Dollars and Jens
Thursday, August 05, 2004
 
Initial claims
The unemployment data buoyed the U.S. dollar as traders braced for a strong U.S. July payrolls report on Friday.

The closely watched four-week moving average of new claims, which irons out weekly volatility, rose to 343,500 in the week ended July 31 from 336,750 in the previous week.
That's successive paragraphs. It has to occur to them that it looks odd, doesn't it?

The lowest single-week number since around the beginning of time was four weeks ago; the uptick in the sliding average is largely a consequence of that. I use a smoothing function that doesn't have this property.

Vertical lines denote quarters — i.e. the end of December, March, and June — while horizontal lines denote multiples of 25,000 claims — i.e. 325,000, 350,000, and 375,000. It's basically been parked at 340,000 for three months, arguably five.

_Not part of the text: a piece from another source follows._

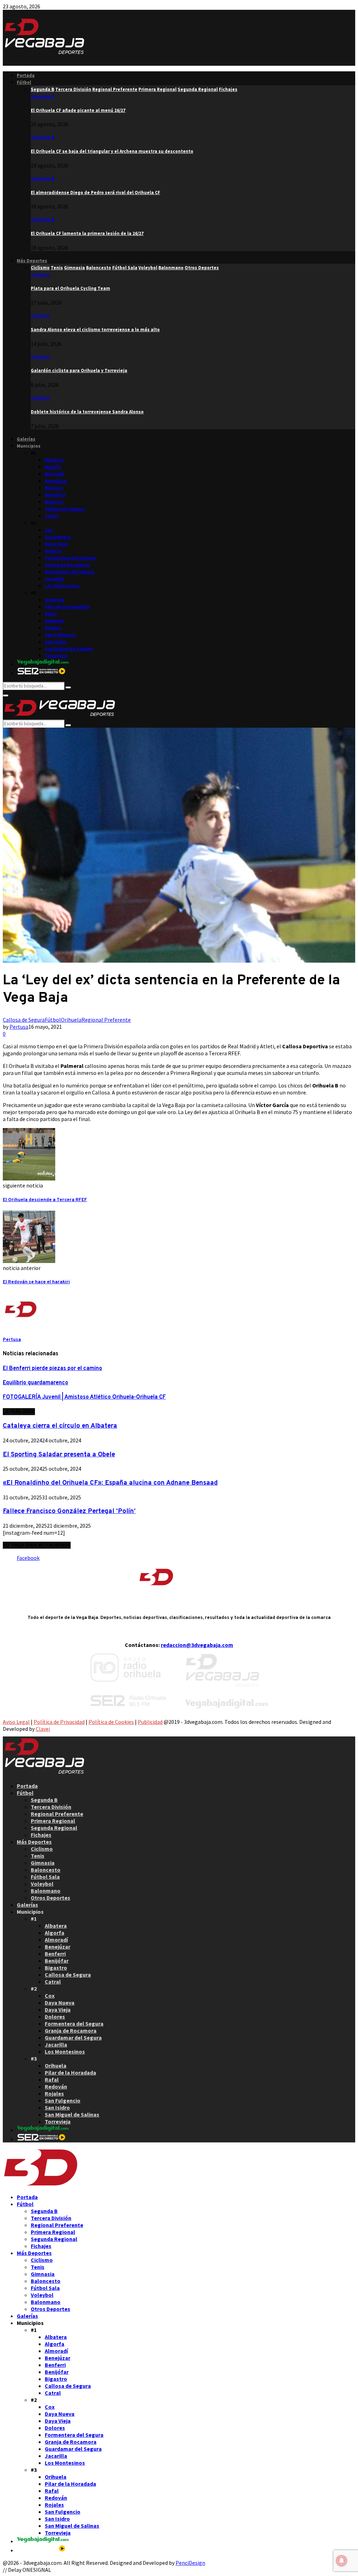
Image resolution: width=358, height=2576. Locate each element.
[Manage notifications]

I don't see the decline of which they write in the paragraph after my excerpt; neither am I bracing myself for a strong jobs report tomorrow morning, but what do I know? This, I suppose: that the payroll number has a lot more noise in it than the market seems to realize, and trying to predict it with too much precision is probably a fool's mission. If a physics student of mine indicated that a value was "228,000 +/- 190,000", I'd at least warn on significant digits.